GIVEN TASK
Convert the listing, from its start through the line containing "(x=906, y=831)", into a JSON array of strings with one string per line, omitting blank lines.

(Listing from a collection)
** begin **
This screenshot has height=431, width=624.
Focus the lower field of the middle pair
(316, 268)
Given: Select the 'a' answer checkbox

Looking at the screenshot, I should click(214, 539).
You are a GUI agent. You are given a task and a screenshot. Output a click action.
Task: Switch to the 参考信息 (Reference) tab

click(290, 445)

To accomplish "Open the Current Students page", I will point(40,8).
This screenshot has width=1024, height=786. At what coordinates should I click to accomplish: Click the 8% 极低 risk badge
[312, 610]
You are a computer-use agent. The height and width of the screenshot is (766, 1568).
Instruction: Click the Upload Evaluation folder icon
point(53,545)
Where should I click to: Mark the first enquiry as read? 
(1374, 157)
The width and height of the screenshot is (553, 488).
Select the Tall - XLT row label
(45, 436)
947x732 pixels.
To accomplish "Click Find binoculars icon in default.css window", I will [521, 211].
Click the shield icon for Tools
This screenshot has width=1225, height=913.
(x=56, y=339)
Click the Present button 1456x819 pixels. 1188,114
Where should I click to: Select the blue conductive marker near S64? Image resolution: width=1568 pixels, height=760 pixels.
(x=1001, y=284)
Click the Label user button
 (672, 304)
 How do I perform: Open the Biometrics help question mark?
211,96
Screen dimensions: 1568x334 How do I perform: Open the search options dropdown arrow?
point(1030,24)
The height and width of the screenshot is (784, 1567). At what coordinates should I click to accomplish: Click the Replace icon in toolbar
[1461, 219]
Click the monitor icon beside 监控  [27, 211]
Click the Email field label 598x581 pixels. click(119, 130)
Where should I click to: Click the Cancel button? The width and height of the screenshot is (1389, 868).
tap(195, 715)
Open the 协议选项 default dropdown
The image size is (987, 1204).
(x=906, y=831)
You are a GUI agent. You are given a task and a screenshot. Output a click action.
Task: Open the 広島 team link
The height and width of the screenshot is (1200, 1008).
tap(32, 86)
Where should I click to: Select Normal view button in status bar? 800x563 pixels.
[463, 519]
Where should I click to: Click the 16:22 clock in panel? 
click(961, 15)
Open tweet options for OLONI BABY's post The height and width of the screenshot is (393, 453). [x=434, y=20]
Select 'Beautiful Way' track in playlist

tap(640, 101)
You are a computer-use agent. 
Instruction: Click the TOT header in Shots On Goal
** end **
TASK RESPONSE
[
  "This screenshot has height=431, width=624.",
  "Focus the lower field of the middle pair",
  "(316, 268)",
  "Given: Select the 'a' answer checkbox",
  "Looking at the screenshot, I should click(214, 539).",
  "You are a GUI agent. You are given a task and a screenshot. Output a click action.",
  "Task: Switch to the 参考信息 (Reference) tab",
  "click(290, 445)",
  "To accomplish \"Open the Current Students page\", I will point(40,8).",
  "This screenshot has width=1024, height=786. At what coordinates should I click to accomplish: Click the 8% 极低 risk badge",
  "[312, 610]",
  "You are a computer-use agent. The height and width of the screenshot is (766, 1568).",
  "Instruction: Click the Upload Evaluation folder icon",
  "point(53,545)",
  "Where should I click to: Mark the first enquiry as read? ",
  "(1374, 157)",
  "The width and height of the screenshot is (553, 488).",
  "Select the Tall - XLT row label",
  "(45, 436)",
  "947x732 pixels.",
  "To accomplish \"Click Find binoculars icon in default.css window\", I will [521, 211].",
  "Click the shield icon for Tools",
  "This screenshot has width=1225, height=913.",
  "(x=56, y=339)",
  "Click the Present button 1456x819 pixels. 1188,114",
  "Where should I click to: Select the blue conductive marker near S64? Image resolution: width=1568 pixels, height=760 pixels.",
  "(x=1001, y=284)",
  "Click the Label user button",
  " (672, 304)",
  " How do I perform: Open the Biometrics help question mark?",
  "211,96",
  "Screen dimensions: 1568x334 How do I perform: Open the search options dropdown arrow?",
  "point(1030,24)",
  "The height and width of the screenshot is (784, 1567). At what coordinates should I click to accomplish: Click the Replace icon in toolbar",
  "[1461, 219]",
  "Click the monitor icon beside 监控  [27, 211]",
  "Click the Email field label 598x581 pixels. click(119, 130)",
  "Where should I click to: Click the Cancel button? The width and height of the screenshot is (1389, 868).",
  "tap(195, 715)",
  "Open the 协议选项 default dropdown",
  "The image size is (987, 1204).",
  "(x=906, y=831)"
]